## Gegevens
###
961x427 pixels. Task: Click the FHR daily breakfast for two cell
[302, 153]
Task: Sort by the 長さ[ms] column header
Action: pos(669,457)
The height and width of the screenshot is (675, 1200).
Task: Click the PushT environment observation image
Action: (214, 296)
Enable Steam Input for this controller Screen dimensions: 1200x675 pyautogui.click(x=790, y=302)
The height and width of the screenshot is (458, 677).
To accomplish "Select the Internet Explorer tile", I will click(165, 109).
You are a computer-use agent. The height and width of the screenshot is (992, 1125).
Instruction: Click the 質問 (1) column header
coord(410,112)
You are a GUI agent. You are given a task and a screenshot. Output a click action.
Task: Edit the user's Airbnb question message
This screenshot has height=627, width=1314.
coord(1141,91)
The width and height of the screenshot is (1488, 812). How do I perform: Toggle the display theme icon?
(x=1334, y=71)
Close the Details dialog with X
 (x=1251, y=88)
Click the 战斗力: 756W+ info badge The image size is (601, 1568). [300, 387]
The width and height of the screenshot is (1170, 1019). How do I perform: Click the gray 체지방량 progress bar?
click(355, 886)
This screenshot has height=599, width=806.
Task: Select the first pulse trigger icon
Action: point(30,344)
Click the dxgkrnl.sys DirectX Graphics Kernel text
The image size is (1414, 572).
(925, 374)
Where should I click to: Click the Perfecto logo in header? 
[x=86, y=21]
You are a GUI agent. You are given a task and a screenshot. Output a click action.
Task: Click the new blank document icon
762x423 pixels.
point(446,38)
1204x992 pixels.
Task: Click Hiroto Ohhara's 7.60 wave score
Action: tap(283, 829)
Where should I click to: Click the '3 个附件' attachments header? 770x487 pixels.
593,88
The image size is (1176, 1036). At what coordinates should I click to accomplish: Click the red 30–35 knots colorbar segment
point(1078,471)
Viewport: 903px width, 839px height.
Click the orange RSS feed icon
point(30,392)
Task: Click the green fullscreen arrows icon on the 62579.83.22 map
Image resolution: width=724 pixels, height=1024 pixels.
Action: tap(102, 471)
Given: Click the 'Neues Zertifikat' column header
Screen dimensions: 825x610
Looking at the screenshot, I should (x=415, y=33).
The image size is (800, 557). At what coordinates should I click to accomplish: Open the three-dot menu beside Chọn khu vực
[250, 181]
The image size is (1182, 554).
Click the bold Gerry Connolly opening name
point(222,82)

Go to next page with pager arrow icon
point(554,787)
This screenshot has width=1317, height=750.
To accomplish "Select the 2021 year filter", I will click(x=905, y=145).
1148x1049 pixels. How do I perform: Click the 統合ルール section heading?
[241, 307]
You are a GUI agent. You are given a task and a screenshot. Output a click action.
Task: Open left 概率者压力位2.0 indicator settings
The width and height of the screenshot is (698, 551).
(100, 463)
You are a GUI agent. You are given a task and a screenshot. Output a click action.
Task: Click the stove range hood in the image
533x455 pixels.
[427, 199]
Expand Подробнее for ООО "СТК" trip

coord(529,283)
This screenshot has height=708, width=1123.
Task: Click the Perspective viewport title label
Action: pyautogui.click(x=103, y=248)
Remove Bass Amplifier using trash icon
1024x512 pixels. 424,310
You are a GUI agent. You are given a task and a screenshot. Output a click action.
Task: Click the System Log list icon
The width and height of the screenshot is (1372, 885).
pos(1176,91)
###
Schrijf alsjeblieft de regels uit de gegevens hierboven ongewijzigd over, alles van de regel met "Close the Details dialog with X" tot en met de regel met "Action: tap(283, 829)".

Close the Details dialog with X
 (x=1251, y=88)
Click the 战斗力: 756W+ info badge The image size is (601, 1568). [300, 387]
The width and height of the screenshot is (1170, 1019). How do I perform: Click the gray 체지방량 progress bar?
click(355, 886)
This screenshot has height=599, width=806.
Task: Select the first pulse trigger icon
Action: point(30,344)
Click the dxgkrnl.sys DirectX Graphics Kernel text
The image size is (1414, 572).
(925, 374)
Where should I click to: Click the Perfecto logo in header? 
[x=86, y=21]
You are a GUI agent. You are given a task and a screenshot. Output a click action.
Task: Click the new blank document icon
762x423 pixels.
point(446,38)
1204x992 pixels.
Task: Click Hiroto Ohhara's 7.60 wave score
Action: tap(283, 829)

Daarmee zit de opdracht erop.